At around 4:40, the Gleaner approached for another attack. Schilling started the pumps, apparently thinking there was little to lose, but Dresky canceled the order. Five more depth charges rocked the submarine. The men remained unshaken. Lieutenant Johannes Becker, the second watch officer, sipped a beer in the torpedo room. “Water coming in!” was reported from astern. Rottmann went back to investigate. In the diesel room, the machinists were sitting on the equipment so their feet would not get cold. They looked at Rottmann’s face when he came in to get a clue as to the condition of the
boat. He put on a neutral expression so as not to frighten them. He need not have worried. Many seemed to have the same feeling that Machinist Ernst Masanek had about himself: “Don’t worry. You’ll get out of it all right.” Rottmann reported that only a connection between two internal tanks had been torn and that water was running into the bilges.
Dresky then ordered Schilling to get the submarine off the bottom. There was no point in awaiting the next attack and the next and the next. But once the submarine was moving, then what?
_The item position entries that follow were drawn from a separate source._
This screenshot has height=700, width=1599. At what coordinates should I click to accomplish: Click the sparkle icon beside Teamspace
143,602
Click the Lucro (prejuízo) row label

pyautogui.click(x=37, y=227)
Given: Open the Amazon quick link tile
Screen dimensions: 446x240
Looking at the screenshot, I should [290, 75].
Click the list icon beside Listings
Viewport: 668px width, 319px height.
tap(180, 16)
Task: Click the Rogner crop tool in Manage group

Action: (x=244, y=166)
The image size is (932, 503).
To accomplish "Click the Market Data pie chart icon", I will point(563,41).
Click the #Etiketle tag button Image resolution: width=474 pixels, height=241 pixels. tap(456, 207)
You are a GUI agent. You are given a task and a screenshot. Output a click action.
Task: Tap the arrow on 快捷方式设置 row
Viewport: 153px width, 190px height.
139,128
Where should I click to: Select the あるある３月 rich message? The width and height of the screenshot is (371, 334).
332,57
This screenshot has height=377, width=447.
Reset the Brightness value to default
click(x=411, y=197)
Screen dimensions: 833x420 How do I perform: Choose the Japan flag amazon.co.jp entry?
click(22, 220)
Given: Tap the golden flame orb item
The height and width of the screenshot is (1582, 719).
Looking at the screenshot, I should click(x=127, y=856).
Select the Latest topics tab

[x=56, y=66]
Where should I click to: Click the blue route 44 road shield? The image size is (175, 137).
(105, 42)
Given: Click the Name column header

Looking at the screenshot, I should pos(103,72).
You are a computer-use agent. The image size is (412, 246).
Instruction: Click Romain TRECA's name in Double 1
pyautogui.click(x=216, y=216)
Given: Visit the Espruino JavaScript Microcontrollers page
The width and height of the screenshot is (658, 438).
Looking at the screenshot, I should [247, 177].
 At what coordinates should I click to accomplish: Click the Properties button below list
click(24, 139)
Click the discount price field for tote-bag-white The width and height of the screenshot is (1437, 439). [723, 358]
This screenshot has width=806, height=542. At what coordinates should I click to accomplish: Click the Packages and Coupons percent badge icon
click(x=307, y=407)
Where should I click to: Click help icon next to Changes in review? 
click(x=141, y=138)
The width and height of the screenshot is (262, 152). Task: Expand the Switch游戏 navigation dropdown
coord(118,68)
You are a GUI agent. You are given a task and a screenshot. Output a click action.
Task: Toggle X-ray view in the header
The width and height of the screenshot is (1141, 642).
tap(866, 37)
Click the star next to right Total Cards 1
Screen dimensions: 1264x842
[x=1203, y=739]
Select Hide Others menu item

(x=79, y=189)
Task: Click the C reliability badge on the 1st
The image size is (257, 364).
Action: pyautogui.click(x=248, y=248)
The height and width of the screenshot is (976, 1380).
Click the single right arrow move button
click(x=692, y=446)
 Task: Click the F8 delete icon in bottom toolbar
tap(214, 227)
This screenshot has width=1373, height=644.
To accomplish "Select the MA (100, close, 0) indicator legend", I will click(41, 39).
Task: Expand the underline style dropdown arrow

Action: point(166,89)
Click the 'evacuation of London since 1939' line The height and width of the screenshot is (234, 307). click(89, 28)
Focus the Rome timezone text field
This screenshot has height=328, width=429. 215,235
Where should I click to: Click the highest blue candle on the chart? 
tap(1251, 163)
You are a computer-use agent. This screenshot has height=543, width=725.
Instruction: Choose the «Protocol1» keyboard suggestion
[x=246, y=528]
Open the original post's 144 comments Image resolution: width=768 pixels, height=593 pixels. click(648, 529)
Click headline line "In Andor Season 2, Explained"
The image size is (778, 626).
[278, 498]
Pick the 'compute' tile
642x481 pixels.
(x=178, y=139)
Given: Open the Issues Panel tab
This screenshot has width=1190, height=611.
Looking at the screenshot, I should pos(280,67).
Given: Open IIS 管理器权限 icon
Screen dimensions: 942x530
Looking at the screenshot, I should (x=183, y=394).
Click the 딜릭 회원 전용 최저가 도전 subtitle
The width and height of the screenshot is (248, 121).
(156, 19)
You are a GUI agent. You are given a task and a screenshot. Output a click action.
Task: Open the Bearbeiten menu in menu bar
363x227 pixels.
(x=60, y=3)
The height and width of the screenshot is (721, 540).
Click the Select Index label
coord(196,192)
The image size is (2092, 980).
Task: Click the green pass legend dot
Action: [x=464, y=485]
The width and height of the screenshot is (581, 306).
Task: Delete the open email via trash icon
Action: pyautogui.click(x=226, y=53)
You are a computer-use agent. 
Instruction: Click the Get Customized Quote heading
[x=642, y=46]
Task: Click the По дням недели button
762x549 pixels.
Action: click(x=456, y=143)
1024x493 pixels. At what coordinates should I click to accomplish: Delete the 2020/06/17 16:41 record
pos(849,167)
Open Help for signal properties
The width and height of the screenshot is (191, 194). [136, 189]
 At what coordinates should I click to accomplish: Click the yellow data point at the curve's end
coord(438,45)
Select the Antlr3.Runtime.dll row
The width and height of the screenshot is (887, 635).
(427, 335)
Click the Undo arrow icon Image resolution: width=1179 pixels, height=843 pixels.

The man at the helm said that escape was not possible, that all they could do was save the crew. Schilling pointed out that traveling submerged in those narrow and shallow waters, which were streaming at 6 knots, was extraordinarily difficult. Dresky agreed and concluded that surface travel offered the best chance of escaping. He began preparing for this, ordering the first watch officer to ready the mines for discharge and the second watch officer, Becker, to prepare the secret materials for destruction.
The most secret item was the Enigma cipher machine. Becker knew that the rotors were its heart and that the machine, if recovered by the British, would have little value without them. So he took the three in the machine and the five others in their wooden box and distributed them among a few crew members, including Rottmann, Lieutenant Karl Vietor, and Machinist First Class Fritz Kumpf. He instructed them to drop the rotors into the sea as soon as they went overboard. Meanwhile the crew members prepared themselves for immersion in the frigid water by dressing in as many layers of clothing as possible. This would tend to hold the water that was warmed by their bodies near them and prevent their being chilled by cold water flushing past their skin. Rottmann put on, over his underwear, his pullover and service trousers, a coverall, a leather jacket, leather pants, fur pants, and his escape apparatus.